Problem
I wrote a Haskell program that goes through a folder and finds the average color of each image in the folder. It uses the hack repa-devil package to load images into repa arrays. I find the average by adding all the red, blue and green values, and then dividing by the number of pixels:
-- compiled with -O2 import qualified Data.Array.Repa as R import Data.Array.Repa.IO.DevIL import Control.Monad.Trans (liftIO) import System.Directory (getDirectoryContents) size :: (R.Source re) => R.Array r R.DIM3 e -> (Int, Int) size img = (w, h) where (RZ R.:. h R.:. w R.:. 3) = R.extent img averageColour :: (R.Source re, Num e, Integral e) => R.Array r R.DIM3 e -> (Int, Int, Int) averageColour img = (r `div` n, g `div` n, b `div` n) where (w, h) = size img n = w * h (r,g,b) = f 0 0 0 0 0 f row col rgb | row >= w = f 0 (col + 1) rgb | col >= h = (r, g, b) | otherwise = f (row + 1) col (addCol 0 r) (addCol 1 g) (addCol 2 b) where addCol xv = v + fromIntegral (img R.! (RZ R.:. col R.:. row R.:. x)) main :: IO () main = do files <- fmap (map ("images/olympics_backup/" ++) . filter (`notElem` ["..", "."])) $ getDirectoryContents "images/olympics_backup" runIL $ do images <- mapM readImage files let average = zip (map (\(RGB img) -> averageColour img) images) files liftIO . print $ average
I also wrote this program in Python using the Python image library. He finds the average value of the images in the same way:
import Image def get_images(folder): images = [] for filename in os.listdir(folder): images.append(folder + filename) return images def get_average(filename): image = Image.open(filename) pixels = image.load() r = g = b = 0 for x in xrange(0, image.size[0]): for y in xrange(0, image.size[1]): colour = pixels[x, y] r += colour[0] g += colour[1] b += colour[2] area = image.size[0] * image.size[1] r /= area g /= area b /= area return [(r, g, b), filename, image] def get_colours(images): colours = [] for image in images: try: colours.append(get_average(image)) except: continue return colours imgs = get_images('images/olympics_backup/') print get_colours(imgs)

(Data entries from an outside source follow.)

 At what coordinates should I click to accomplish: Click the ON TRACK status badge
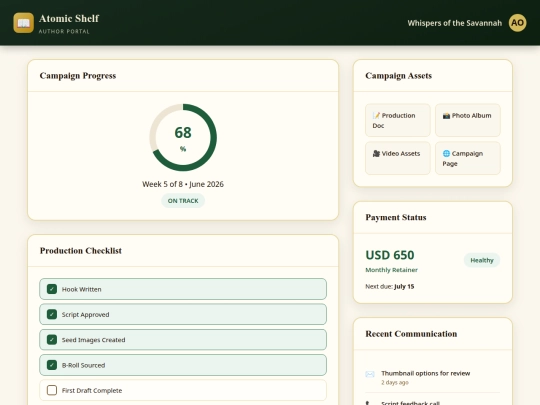(x=183, y=200)
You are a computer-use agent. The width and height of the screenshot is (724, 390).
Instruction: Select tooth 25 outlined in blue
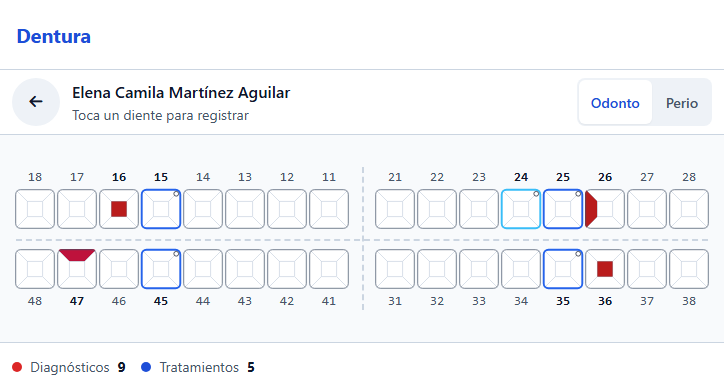[x=563, y=209]
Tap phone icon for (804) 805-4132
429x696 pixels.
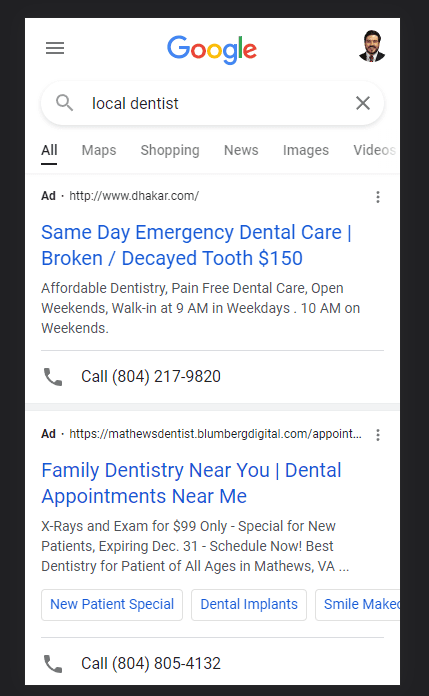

When both of them are launched in a folder with 301 images, the Haskell version exceeds 0.2 seconds (0.87 against 0.64). This seems odd because Haskell is a compiled language (which is often faster than interpreted), and I heard that repo arrays had good performance (although this may have been compared to other Haskell data types like list) .
What i tried
The first thing I did was to notice that I was using explicit recursion, and therefore decided to replace it using a fold, which would also mean that I no longer needed to check if I was outside the array:
(r,g,b) = foldl' f (0,0,0) [(x, y) | x <- [0..w-1], y <- [0..h-1]] f (r,g,b) (row,col) = (addCol 0 r, addCol 1 g, addCol 2 b) where addCol xv = v + fromIntegral (img R.! (RZ R.:. col R.:. row R.:. x))

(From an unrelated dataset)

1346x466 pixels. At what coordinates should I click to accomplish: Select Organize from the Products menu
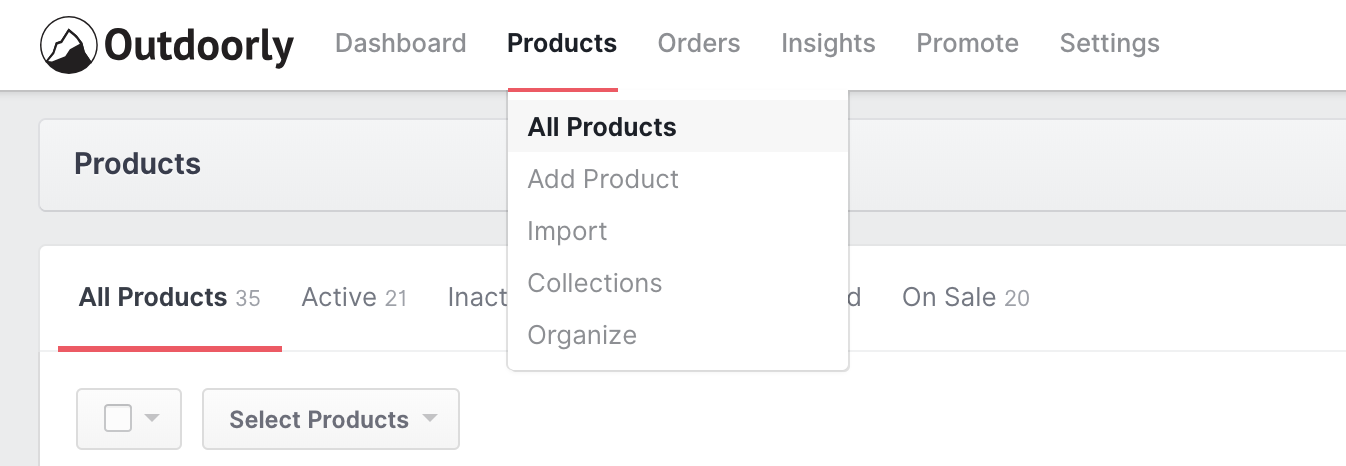click(x=582, y=335)
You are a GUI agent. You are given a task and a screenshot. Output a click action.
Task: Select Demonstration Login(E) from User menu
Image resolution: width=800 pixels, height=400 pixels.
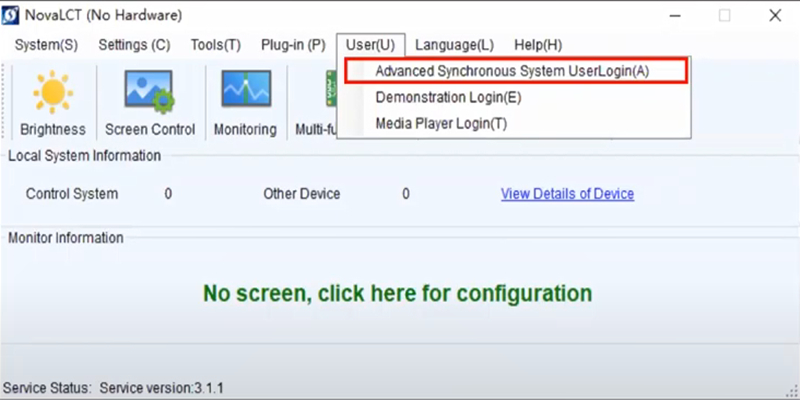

This made it run slower (1.2 seconds), so I decided to profile the code and see where most of the time wasted (in case I created an obvious bottleneck or the repa-devil package was just slow). The profile told me that ~ 58% of the time was spent on the function f, and ~ 35% of the time was spent in addCol.
Unfortunately, I canβt figure out how to make this run faster. The function is just an array index and the addition is the same as python code. Is there a way to improve the performance of this code, or is the Python image library just providing more performance?